● DOCUMENT PASSAGE:

Although many local funeral homes are willing to speak to employees about preplanning, McGill encourages using someone such as herself, who has no incentive to sell products or services.
“Planning for the end of your life means sharing your life story,” McGill says. “You’re helping your family participate in the celebration of your life without worry or guilt about whether they’re doing the right thing.”
Advanced planning can ease the grieving process when it occurs, Friedman says.
“If someone has a heart attack and you bend down and say, `I’ll take a CPR class and help you tomorrow,’ it does them no good,” he says. “The same is true with grief. If you say, `I’ll figure out what to say and get back to you tomorrow,’ it will be too late.”
HR professionals also should make sure each employee clearly understands the company’s bereavement policy. Friedman encourages putting more thought into the policy than just simply following legal mandates.
“If you break a leg on the job, you get six weeks of time off and reduced responsibilities,” he says. “But if your mother dies, you may get three days of bereavement leave. That’s pretty absurd. Expecting someone to be back at their desk and being productive while they are grieving makes no sense. Lots of businesses now provide one week or longer. Is it enough? I don’t know.”
No two employees grieve in exactly the same way or for the same amount of time, experts caution.
“The No. 1 thing employers and employees need to know is that one size does not fit all,” says Natalee Williams, business office manager, EAP, for Intermountain Healthcare EAPin Salt Lake City. “Everyone grieves in their own way. Employers need to respond to and acknowledge that.”
One growing trend is to offer grief counseling as an option in employee assistance programs.
“A lot of companies fall into the trap of thinking that because they already provide insurance to employees, why should they pay more to have a grief therapist come in?” Friedman says. “Although counselors are good at what they do, most are not grief experts and don’t have the best information on the topic. Grief is a needle that must be threaded delicately.”
Through its EAP, Intermountain Healthcare offers individual counseling, face-to-face bereavement sessions and onsite support in case of a death.
“It’s a growing thing right now,” Williams says. “Mental health has become much more expensive for employers to offer with their premium, and an EAP can fill a big niche. We are both preventive and reactive, and we offer services to spouses and dependents through age 26.”
Like Friedman, she cautions employers against rushing employees back to work while they are grieving. “We don’t set limits, such as `three visits and you’re done,’” she says. “When employees are ready to come back, they will be happy, healthy and productive.”
Being flexible with bereavement time gives employers intangible rewards, Friedman says. “I have never heard of a griever taking advantage of their boss when they are being treated well.”
Friedman offers a few more simple tips for creating a healthy work environment for grievers:
Be human. “What grieving people want and need is to talk about what happened and their relationship with the person it happened to,” he says. “Don’t be a therapist; just be human.”
Cut some slack. “People need to have time to get refocused, take a break, take a walk or make a call,” Friedman says.
Create a safe place. “Grieving people tend to isolate, because our society isolates them,” Friedman says. “They need to feel they are in a safe environment in which they can share their feelings.”
Don’t judge. “We all feel like we will be judged,” Friedman says. “We need to create a nonjudgmental environment where people can ease back into the work mode.”
Perhaps the worst thing an employer can do is to do nothing.
“Ignoring grief only makes it worse,” Friedman says. “Acknowledging it and creating a safety zone restores productivity gradually over time. People need time for re-entry into the human atmosphere. Just be human, just be honest, and remember you’re not a therapist.”

● EXERCISE GOAL: Repeat the passage from the article on workplace grief between "HR professionals also" and "time, experts caution.", inclusive, substituting "compassionate" for "bereavement".

● DATA:
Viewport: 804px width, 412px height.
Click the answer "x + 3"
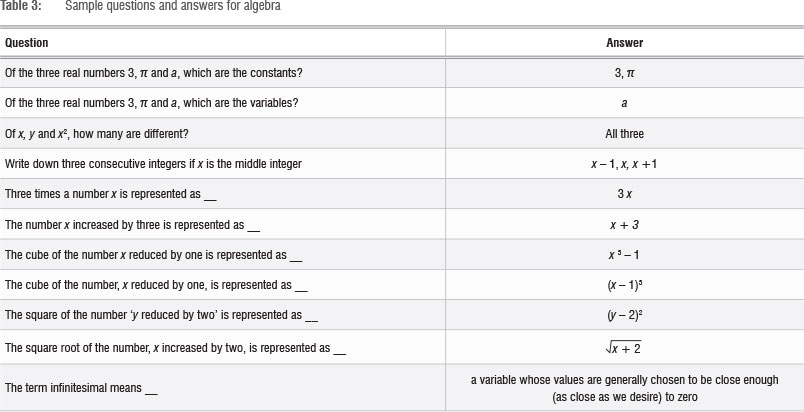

● REPLY:
HR professionals also should make sure each employee clearly understands the company’s compassionate policy. Friedman encourages putting more thought into the policy than just simply following legal mandates.
“If you break a leg on the job, you get six weeks of time off and reduced responsibilities,” he says. “But if your mother dies, you may get three days of compassionate leave. That’s pretty absurd. Expecting someone to be back at their desk and being productive while they are grieving makes no sense. Lots of businesses now provide one week or longer. Is it enough? I don’t know.”
No two employees grieve in exactly the same way or for the same amount of time, experts caution.